- _Document text_:
Good evening StockBandits!
Today stocks continued the relief rally which began Friday with 1% gains across the board. The session was marked by a gap higher this morning, some continued upside drift, and then mostly some churn for the remainder of the day. I say ‘mostly’ because at mid-day things got shaken up quite a bit, but only temporarily. The Associated Press account at Twitter was hacked and some erroneous tweets regarding explosions at the White House and injuries to President Obama briefly rocked the market, prompting an abrupt drop in the DJIA of some 150 points over the course of just a couple of minutes. Traders will always sell first and ask questions later. Immediately though, other AP writers tweeted that the reports were false, which the White House also confirmed, and stocks lifted right back to where they had been as if nothing happened.
It provided quite a blip on the intraday charts, although anyone who stepped away for just 5 minutes or so would not have known otherwise. It’s quite amazing that technology has outpaced regulation, and we now find ourselves in a day and age where traditional media outlets can be quite late to developing events as they check sources (responsibly) before reporting. To think that someone can hack a social media account or guess a mere password and disseminate erroneous market-moving information on such a big scale is something that just a few short years ago was simply not possible. It truly is a new era!
Back to the market though, this has been an impressive 3-day lift off the lows from last Thursday. The bulls certainly have some momentum here, and tonight’s lift in AAPL shares in extended-hours trading points to a lift for at least the NAZ tomorrow morning. However, I’m inclined to watch out for a bit of a sell-the-news response. As market prices become stretched and this V-shaped rally leaves so many names short-term overbought, conditions ripen for some profit-taking to kick in. Should we happen to see that, it would set up a potential lower-high scenario in the indexes. That’ll be on my radar tomorrow morning as we see whether this evening lift is able to translate into an opening gap to the upside, and of course soon find out whether that gap can hold or if instead it gets sold.
I continue to find very few quality setups for new swings. Aside from it being one of the busiest earnings weeks (as 1/3 of the S&P 500 reports), the sharp declines seen last week and the subsequent sharp rally since then has left many charts looking very sloppy. I’m sticking with existing positions and otherwise just looking to a handful of momentum setups for some cash flow while waiting for better bases to develop. And they will, it just might take a couple of days.
Let’s get to the charts, and tonight I’m going with the major ETF’s just for a little different perspective.

- _Data provided_:
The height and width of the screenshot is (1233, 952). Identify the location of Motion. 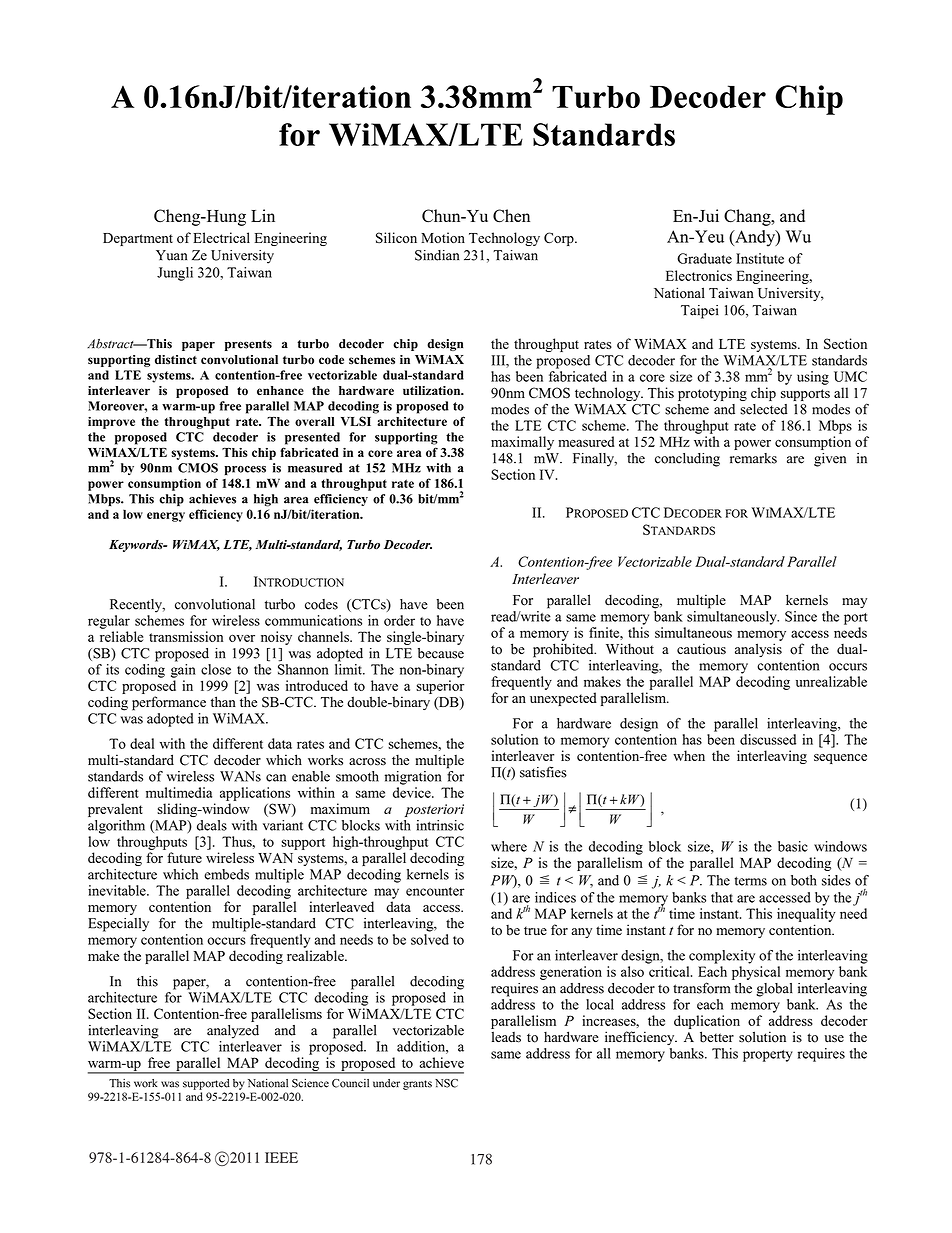
(443, 237).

- _Requirements_:
A. From the market commentary, repeat the passage that opens with the words containing "It provided quite" and closes with "is a new era!".
B. According to the market commentary, by roughly how many points did the DJIA drop after the false tweets appeared?
C. Write the next part of the stock market commentary, starting after its final sentence.

- _Answer set_:
A.
It provided quite a blip on the intraday charts, although anyone who stepped away for just 5 minutes or so would not have known otherwise. It’s quite amazing that technology has outpaced regulation, and we now find ourselves in a day and age where traditional media outlets can be quite late to developing events as they check sources (responsibly) before reporting. To think that someone can hack a social media account or guess a mere password and disseminate erroneous market-moving information on such a big scale is something that just a few short years ago was simply not possible. It truly is a new era!

B. About 150 points.

C.
QQQ – The NAZ 100 ETF remains in a $10 trading range going back to early 2012. It has lifted considerably from November but still stands $1.13 shy of breakout territory. Should this ETF prove able to clear resistance, a move toward $80 may follow (projected move being the height of the rectangle pattern). Otherwise, it’s nearing resistance and the burden of proof is on the bulls for the longer-term time horizon.

SPY – The S&P 500 ETF tested the lower boundary of its uptrend channel last week but has since lifted. It now stands about $2 shy of the all-time high of $159.71. Should this V-shaped rally happen to fizzle out beneath that level, it would result in at least a short-term lower high, so the next few days may prove critical for the bulls if they want to maintain the pace of this trend.

IWM – The Russell 2000 ETF is currently right about the center of its trading range, sitting well shy of the $95 resistance area but still with some cushion before support would be tested. That means anything goes while we’re between the lines, keeping trading a bit more tricky.

DIA – The DJIA-based ETF is also in a high channel pattern here, $1.86 beneath its highs but $3.30 above recent support. It’s important to recognize that minor moves between these levels have no intermediate-term impact, and therefore should be treated for quick flips since momentum cannot last until this range gets broken.

Notable Names:
HAL is pulling back in the short term with lower highs and lower lows, although since last November this looks like a minor pullback in the bigger-picture uptrend. It’s all a matter of timeframe, but for now resistance stands at $40.65.

KBH is a nice example here of a stock that’s doing nothing lately but going back and forth. It’s easy to get chopped up in such conditions, which brings importance to the longer-term chart. There we see an uptrend which is still intact, as well as a couple of previous periods like this where price simply needed to rest. Zooming in and out on charts can really help to bring some perspective, so be willing to mix it up a bit.

CTSH is selling off rapidly with quite a streak here of consecutive declines. It’s also coming into key support, which many will view as a potential zone where the stock may bounce. Although I’m not opposed to such a view, it’s critical to wait for that to actually happen rather than simply establish a position and hope it pans out. When emotions run hot like this, levels take a back seat to the pain that drives these kinds of moves.

LNKD is trying to leave this high-level ascending triangle pattern. This pattern would need to tighten substantially for me to entertain thoughts of a swing trade, as currently a stop beneath the base would be nearly 10% away from an entry trigger. That’s more room than I’m willing to give a swing, so this is simply a momentum setup for active trading.

MPEL is basing here beneath resistance as rising support catches up a bit more each day. If this base can tighten further for several more sessions, I’d be interested in a swing. However, should it happen to break out early through $23.80, this is a better momentum setup with tight stops while capturing the initial breakout move.

ABX is sitting on short-term support after a huge decline, but it may not be done. With volume having swelled past 50MM shares lately, this one may be nearing a climax. For that reason and the distance to an adequate stop, I’m not interested in a multi-day swing, but a break below $17.40 offers a play on the short side as a momentum play. Earnings are also due out Thursday.

AGU is testing support here and a break below $90 may see more sellers enter the picture. This base just isn’t very big though considering how far the stock has traveled in the past 5-6 weeks, so I like it better for a momentum play than for a multi-day swing here.

New Swing Trade Candidates:
No new swing candidates tonight.
Bullish Watch (click for charts)
Bearish Watch (click for charts)

Trade Like A Bandit!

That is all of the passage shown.